Former Turkish Ambassador: Erdogan Does Want Normalization With Israel

YERUSHALAYIM -
Turkish President Tayyip Erdogan at a meeting at the Presidential Palace in Ankara. (Murat Cetinmuhurdar/Presidential Palace/Handout via Reuters)

After Turkish President Recep Tayyip Erdogan said Friday that he would like to bring ties with Israel “to a better point,” former ambassador to Turkey Pini Avivi told Yisrael Hayom that if Erdogan speaks, he means what he’s saying.

As known, Turkey and Israel, who were once allies, have had a bitter falling out in recent years. Ankara has repeatedly condemned Israel’s policies in Yehudah and Shomron and its treatment of the Palestinians. It has also criticized recent U.S.-brokered rapprochements between Israel and four Muslim countries.

Speaking to reporters Friday in Istanbul, Erdogan said Turkey had issues with “people at the top level” in Israel and that ties could have been “very different” if it were not for those issues.
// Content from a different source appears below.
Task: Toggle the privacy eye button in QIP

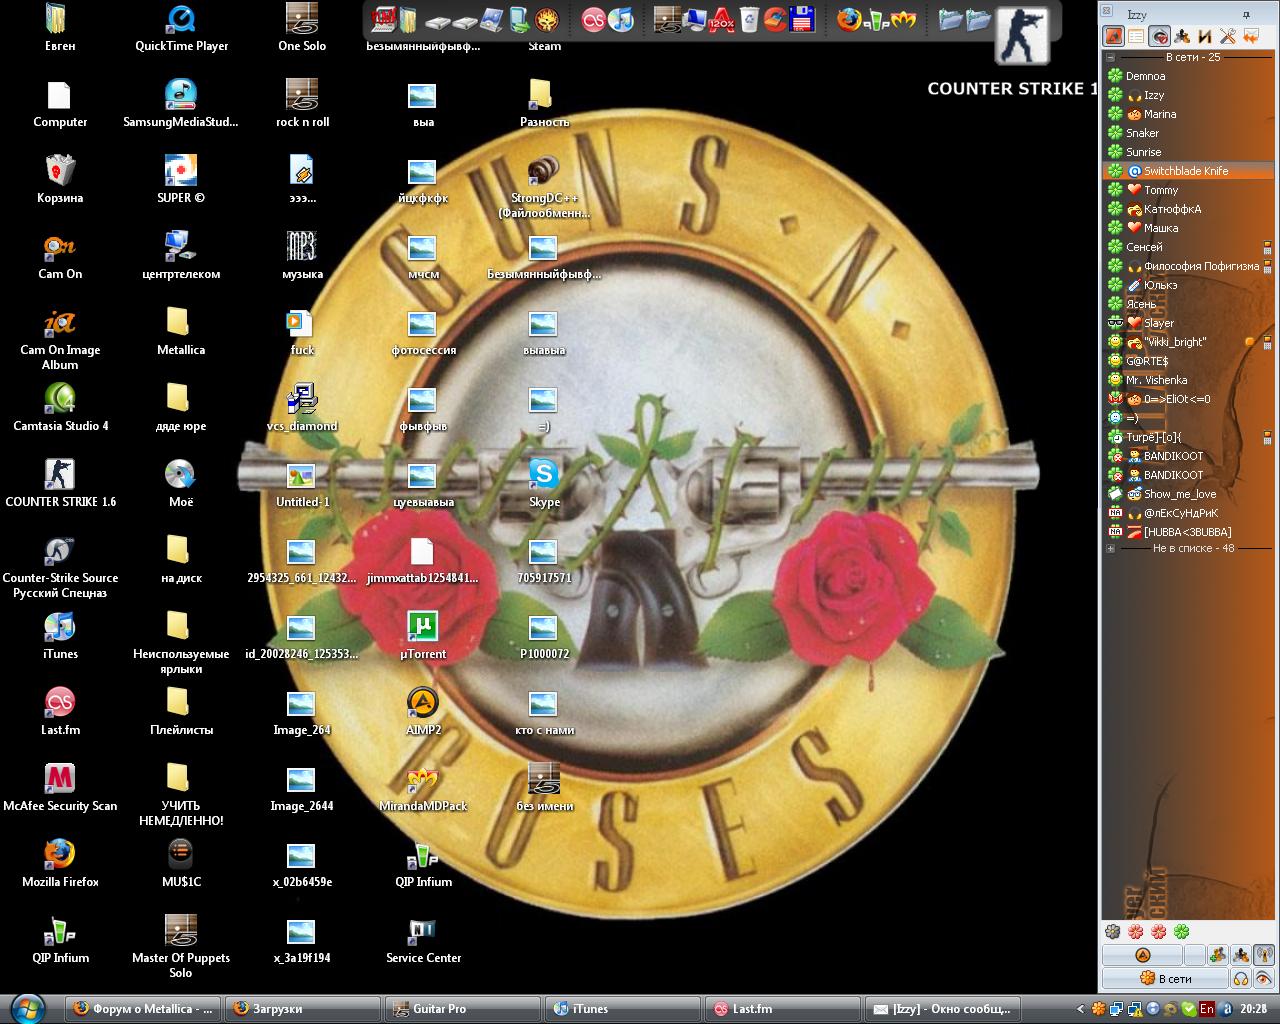Action: (x=1263, y=979)
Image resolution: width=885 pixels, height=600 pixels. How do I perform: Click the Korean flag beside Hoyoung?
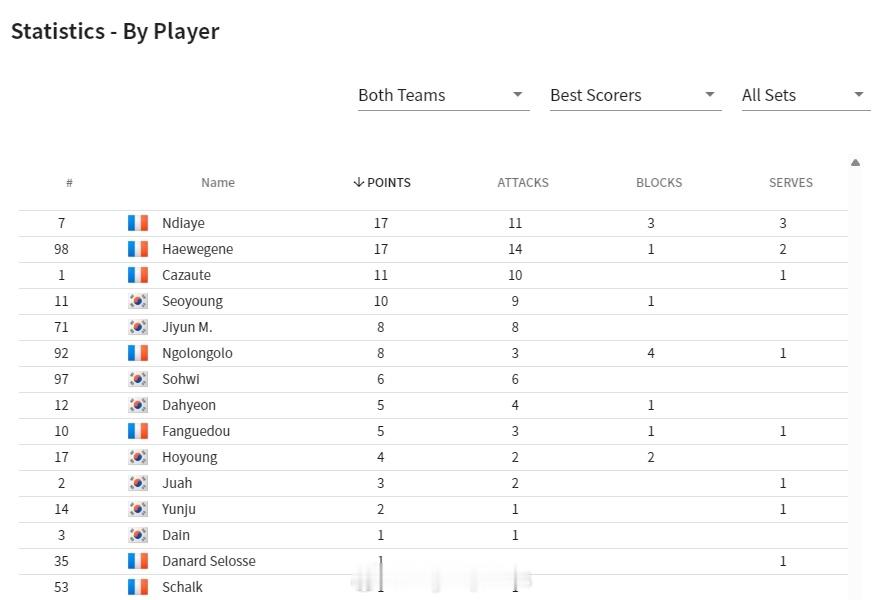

“The Palestine policy is our red line. It is impossible for us to accept Israel’s Palestine policies. Their merciless acts there are unacceptable,” Erdogan said.

“If there were no issues at the top level, our ties could have been very different,” he added. “We would like to bring our ties to a better point.”

Despite Erdogan’s stated stance on the Palestinians issue, however, Ankara recently appointed a new ambassador to Israel after a two-year absence, and was also looking to forge a maritime border pact with Israel in the Mediterranean Sea.

Earlier this month, a move to appoint Ufuk Ulutas, 40, as the new Turkish ambassador to Israel was viewed as part of Ankara’s attempt to improve ties with President-elect Joe Biden’s administration in the U.S.

Officially, Israel hasn’t responded publicly to Erdogan’s rapprochement efforts.

With that, a senior Israeli minister familiar with the details of the diplomatic developments told Yisrael Hayom that the situation with Turkey was completely unlike the four Arab countries that recently signed peace agreements with Israel, because of Turkey’s support for Hamas.

“The fact that Hamas’s headquarters is located in Turkey is very problematic. It severely impedes everything,” the minister said. As long as Turkey’s approach to Hamas doesn’t change, the minister said, the countries’ relations won’t improve.

Karel Valansi, a political analyst for the T24 Turkish online newspaper, told Yisrael Hayom that Erdogan’s comments on Friday were “a positive declaration, without a doubt.”

“We haven’t heard anything of this sort from the Turkish president recently. Since the spring, there have been rumors about normalization between Turkey and Israel. Particularly noteworthy is the analysis in the Turkish press about possible normalization,” Valansi added.

One Israeli who is keenly familiar with the Turkish president is a former ambassador to Turkey between 2003-2007, Pini Avivi. “I wasn’t surprised by Erdogan’s desire for better relations with Israel,” he told Yisrael Hayom, “but by the fact that he said it out loud, which is incredibly significant.”

Avivi said: “In Erdogan’s constellation of considerations, he is led by two central tenets – the first is ‘neo-Ottomanism’ and defending all Muslims. The second is to continue maintaining with Israel, to the greatest extent possible, not the past security relationship and joint military exercises of the past, but at least the whole matter of economic relations, which have grown in scope from $1 billion to $5.5 billion.”

In terms of the countries’ military and intelligence ties, Avivi said, “I can understand that the situation in which Erdogan finds himself in Syria is affecting him. He, similar to Israel, is very concerned about the Iranians, and in his case it’s important to note that it’s Sunni against Shiite. It’s true there hasn’t been a war between Iran and Turkey for 300 years, but there is rivalry there.”

It’s not in Erdogan’s character to say one thing and mean something else, according to Avivi. “If he speaks, then he means what he’s saying. Beyond that, I think the Arab countries that moved toward normalization with Israel also affected him, along with the issue of the American sanctions.”

Ankara has slammed the U.S.-brokered deals, with Erdogan previously threatening to suspend diplomatic ties with the UAE and withdraw its envoy. Turkey also slammed Bahrain’s decision to formalize ties as a blow to efforts to defend the Palestinian cause.

In 2018, Turkey and Israel expelled each other’s ambassadors due to Israel’s crackdown on weekly Gaza border riots and Hamas’s campaign of cross-border arson via incendiary balloons.

In August this year, Israel accused Turkey of giving passports to a dozen Hamas members in Istanbul, describing the move as “a very unfriendly step.”

Turkey was the first Muslim-majority country to recognize Israel in 1949. They enjoyed warm relations and strong defense ties until Erdogan’s rise to power.